In recent years, Kew has started to take steps to help its rising numbers of visitors - up to 1.5 million a year now pay £11 each to get in - to appreciate what they are seeing. The key conceptual idea takes it nearer to the Disney model: the creation of a new circulation route around the gardens. Drawn up as part of Kew's masterplan by the architects Wilkinson Eyre, it takes visitors on a circular route centred on Decimus Burton's great palm house, allowing them to experience the formal landscape set pieces of Kew as a series of gradually unfolding experiences before taking them back to their point of departure. Pawson describes this as cutting across the grain of the landscape. The route takes them across Kew's lake, and making it feasible called for the construction of Pawson's pedestrian bridge, to be known after its donor, as the Sackler Crossing.

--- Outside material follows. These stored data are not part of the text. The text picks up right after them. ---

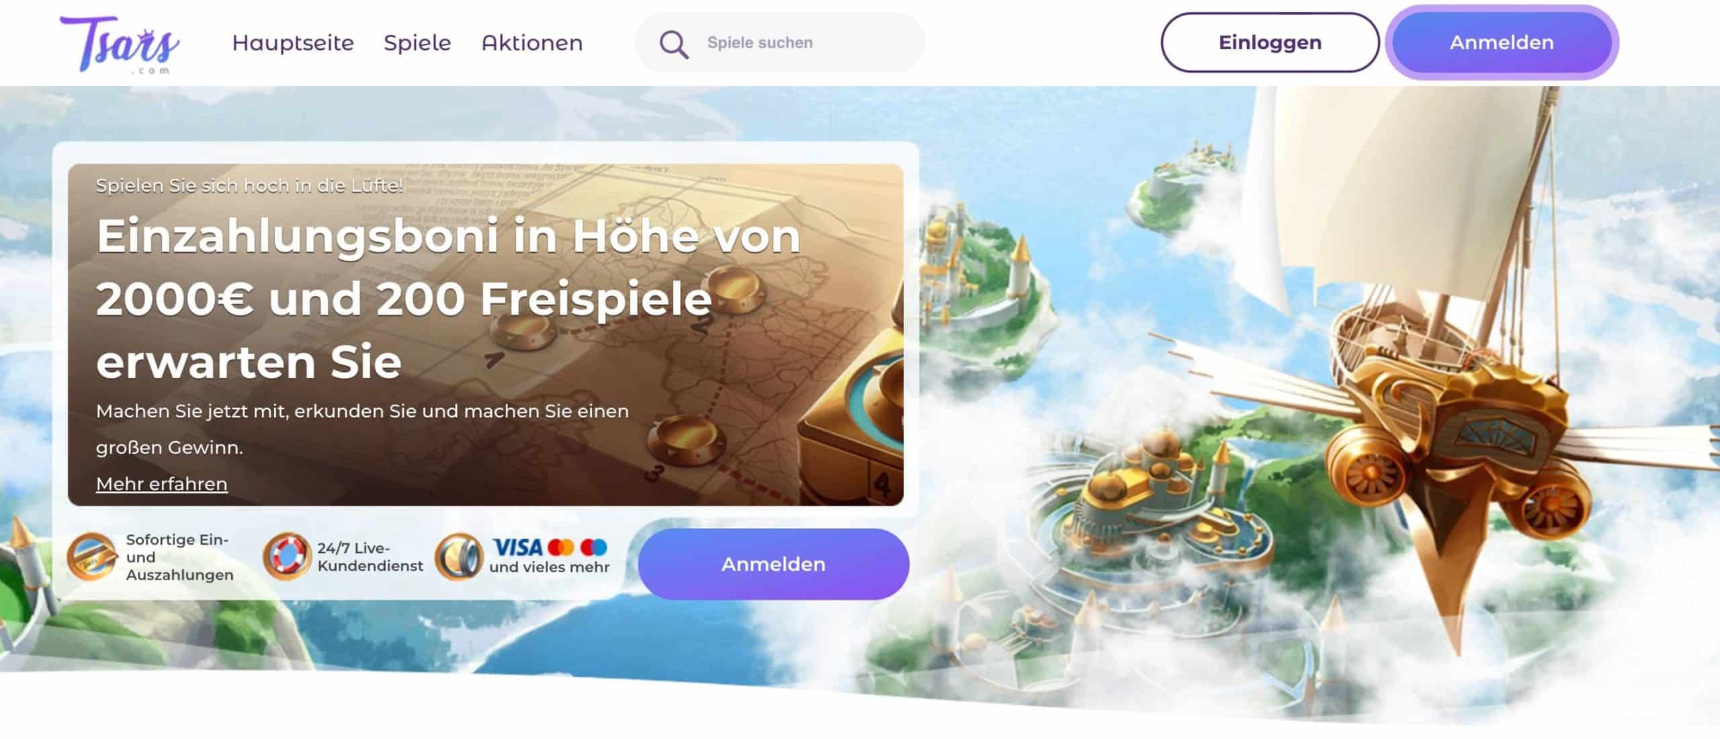This screenshot has width=1720, height=739.
Task: Open the Spiele menu item
Action: tap(417, 42)
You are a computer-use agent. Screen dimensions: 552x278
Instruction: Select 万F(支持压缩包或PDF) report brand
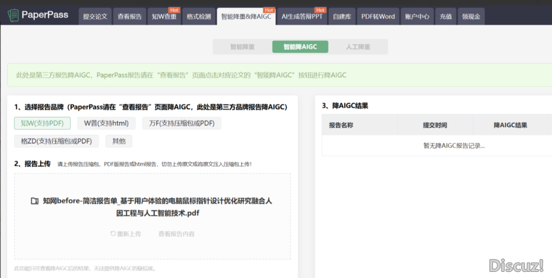181,123
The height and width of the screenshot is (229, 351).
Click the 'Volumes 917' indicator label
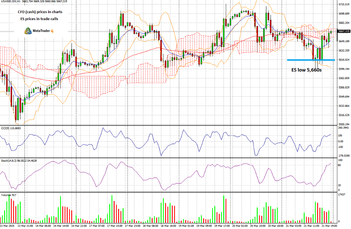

Pawson's bridge is the antithesis of the muscular, structural gymnastics that have taken over the footbridge since the world of bridge design fell under the spell of Santiago Calatrava. It does not leap across water, showing every straining sinew. Instead it seems to float, a supple, unemphatic ribbon. The deck is a made up of flat granite planks; a regularly spaced series of bronze uprights serves as a balustrade. The gentle S-curve allows you to engage with the landscape, offering a continually changing perspective that is the purpose of these gardens. You are, as Pawson says, 'literally taking a walk on the water'. The bridge allows you to take in the play of sunlight on the limpid surface of the water, inches beneath you. And at the same time, the bridge is an object that now forms part of this landscape - a double S-ribbon defined by the closely spaced bronze posts that form the uprights. Their regular symmetry makes them read both as a continuous plane, but one that remains transparent and avoids the sense of being a solid object.
Architecture in Kew has tended to be of two types. There is the artifice of the pagoda, and the collection of Classical temples and Venetian towers that refers to exotic originals. And there is the unselfconscious originality of Burton's glass and iron palm house. Pawson's bridge is a hybrid synthesis of the two. It is what it is, but it also refers to other things.